Michel de Nostredame, also known as Nostradamus, was a 16th-century physician who also had a penchant for writing. He penned a series of prophecies, focusing primarily on wars, disasters and destruction. Using metaphors and mystery, Nostradamus wrote these prophecies as quatrains, or four-line verses. His followers say he predicted the rise of Hitler, the Apollo moon landing and the terrorist attacks on Sept. 11, 2001. His critics say his writings are nothing more than ancient horoscopes, written to tell of events that undoubtedly will occur again and again. To find out more about Nostradamus and his prophecies, read our article on How Nostradamus Works.
The Long Count to the End
Those who believe that the world will end in 2012 claim that there are many signs that foreshadow the event. One occurrence they point to is the predicted alignment of the winter solstice point with the centerline of the galaxy on Dec. 21. However, astronomers dispute this assertion, insisting that such an alignment cannot actually be calculated accurately and may even be impossible.

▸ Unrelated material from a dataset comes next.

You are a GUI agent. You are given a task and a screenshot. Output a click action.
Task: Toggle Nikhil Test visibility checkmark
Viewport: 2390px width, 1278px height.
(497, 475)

Those who believe in the impending apocalypse also point to political upheaval and natural disasters as signs that the end is near. Around 2007, when the 2012 movement first gained traction, speculators pointed to the terrorist attacks of Sept. 11, 2001, and Hurricane Katrina in 2005. Today those events undoubtedly include the 2011 earthquake in Japan and the political unrest in the Middle East [sources: Krupp, Brouwer].
Theories about how the world will end are as varied as the supposed signs that foretell of the apocalypse. Some speculators claim that a mysterious planet known as Nibiru, Planet X or Eris, or a large meteor, will collide with Earth in 2012. But astronomers contend that if a celestial body were on a crash course with Earth, they would have already noticed it. Another popular theory is that the Earth's magnetic poles will reverse, causing the planet's rotation to reverse as well. Astronomers also dispute this notion. While the magnetic poles do reverse every 400,000 years or so, this event does not affect the Earth's rotation and will not harm life on Earth. Most scholars see such theories as an example of extremists using misinformation and nonsense to cash in on the fears of others or tailor an apocalyptic event to fit their pre-existing beliefs [sources: NASA, Tulane University].

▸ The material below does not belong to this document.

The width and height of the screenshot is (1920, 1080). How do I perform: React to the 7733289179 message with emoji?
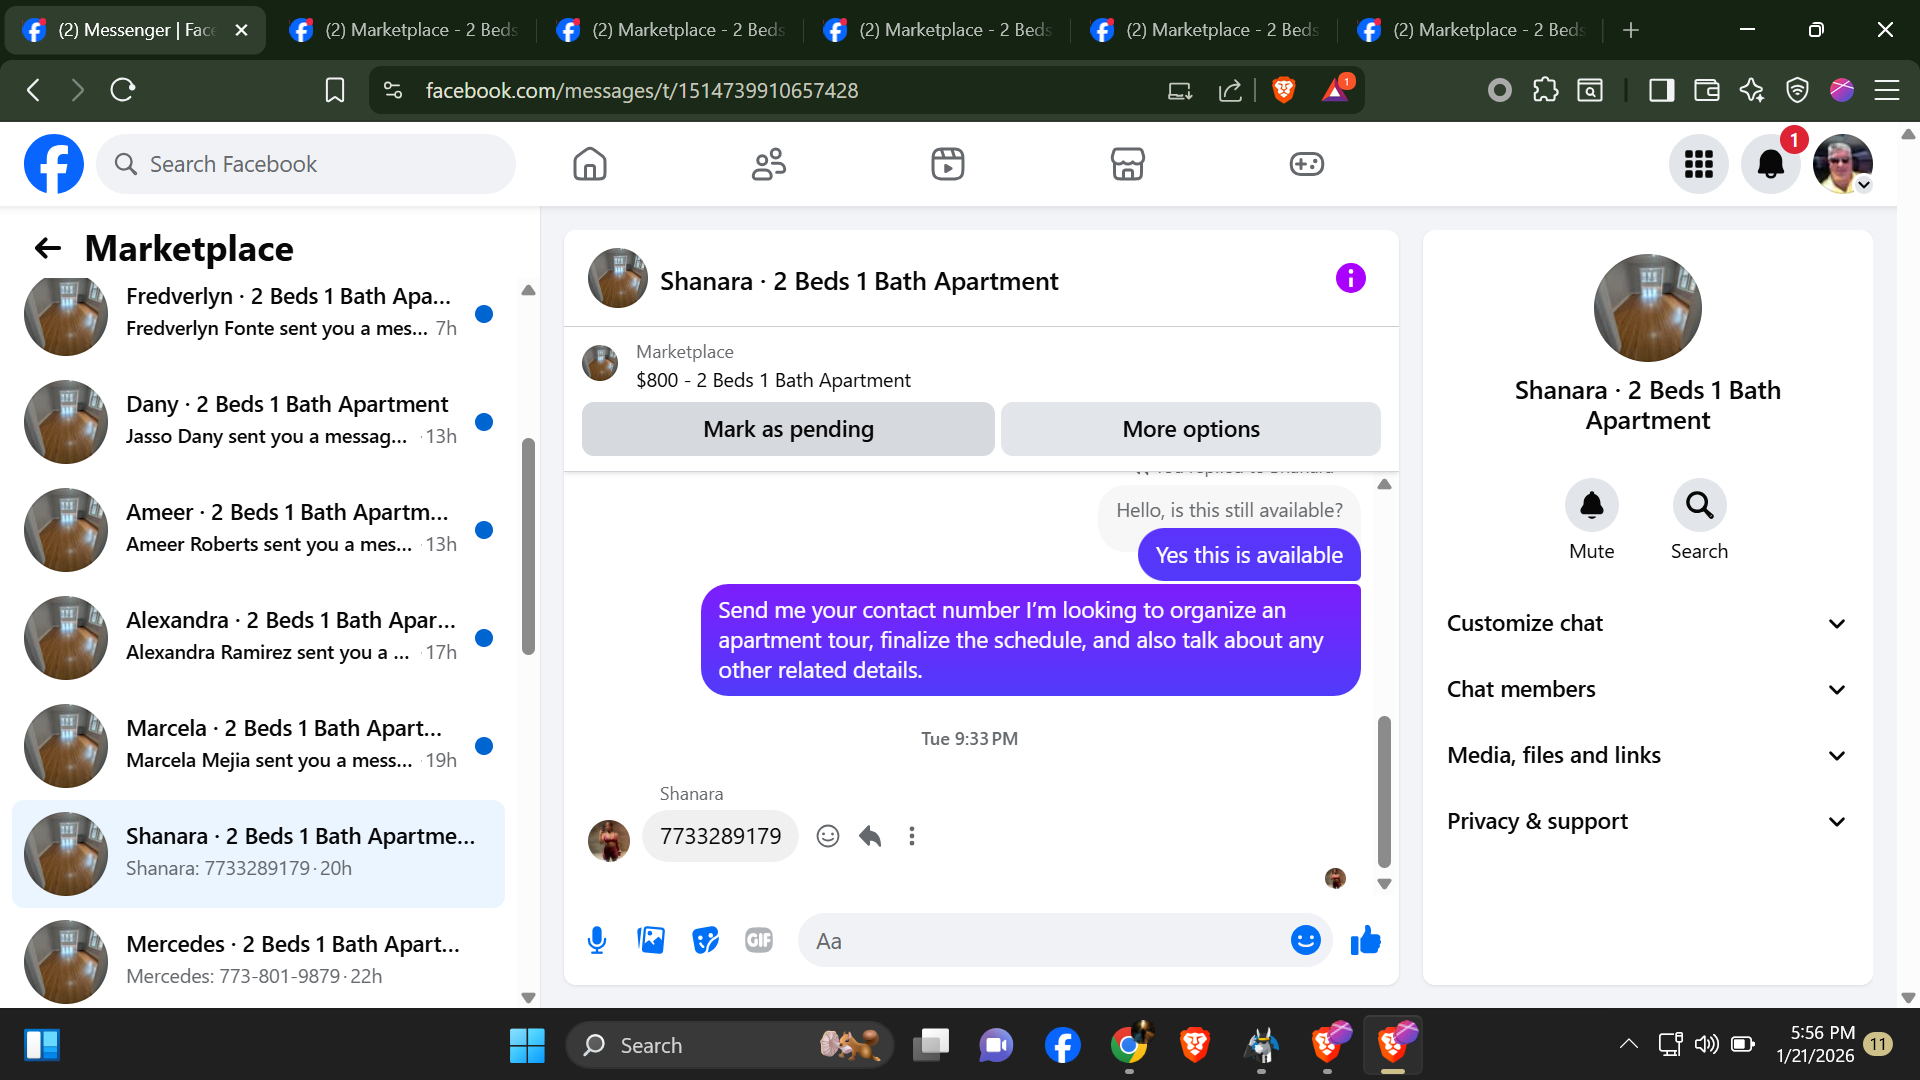point(827,836)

Despite the cries of doomsayers, the Mayans themselves don't expect that the world will end. In fact, they believe it's a time of great celebration and luck when the planet lasts through a full Great Cycle. Think of it this way: To the Mayans, a Great Cycle is just a really long year. For them, worrying about Dec, 21, 2012, would be like us worrying every Dec. 31.
So what will happen on Dec. 21, 2012? It's likely that the day will pass with no major events at all, with the exception of the extraordinary press it will probably garner. We'll just have to wait and see what happens -- and hope we're still here to update this article on Dec. 22, 2012.